Magnus Olovsson, of Heritage Suites Hotel, agreed. “He is first and foremost a public relations and marketing man, and I think the owners’ confidence in giving his skills a free rein has been well rewarded,” he said.
Industry insiders hope the publicity boost will spill over to Siem Reap and Cambodia as a whole as they struggle to sell the Kingdom as a unique destination, rather than an add-on.
“It seems to be set in stone among agents worldwide that Siem Reap is a three-day trip,” said Olovsson. “I don’t know where it comes from, but it’s too short.”
Carrol Sahaidak-Beaver, executive director of the Cambodia Hotels Association, agreed that it will help to build up confidence in Cambodia as a safe and attractive destination.
“I still meet prospective travellers who ask me if Cambodia is safe. We need to get the message out there that this is a safe, wonderful and diverse destination, and moments like this really help,” she said.
In the Asia regional rankings, several other hotels in Siem Reap were also recognised.

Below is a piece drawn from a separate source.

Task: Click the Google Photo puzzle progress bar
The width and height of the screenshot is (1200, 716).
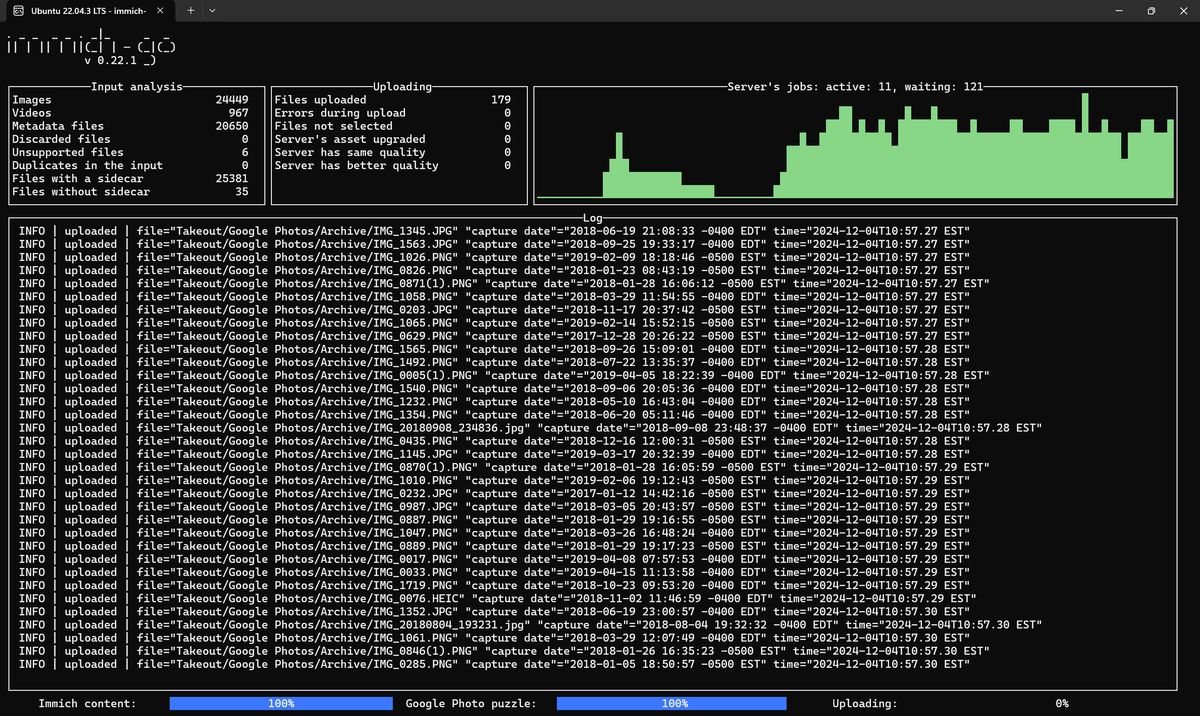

Among them, the Privilege Floor at the Borei Angkor Hotel, Sojourn Boutique Villas, Journeys Within Boutique Hotel, Pavillon d’Orient Boutique Hotel, Diamond d’Angkor and Heritage Suites Hotel all appeared in the Top 25 Asia regional Small Hotels ranking, while Maison 557 was ranked number four in the Asia regional listing for B&Bs and Inns.
Siem Reap was number nine on the Destinations listing, sharing top-10 company with cities such as London, Paris, Rome and Prague.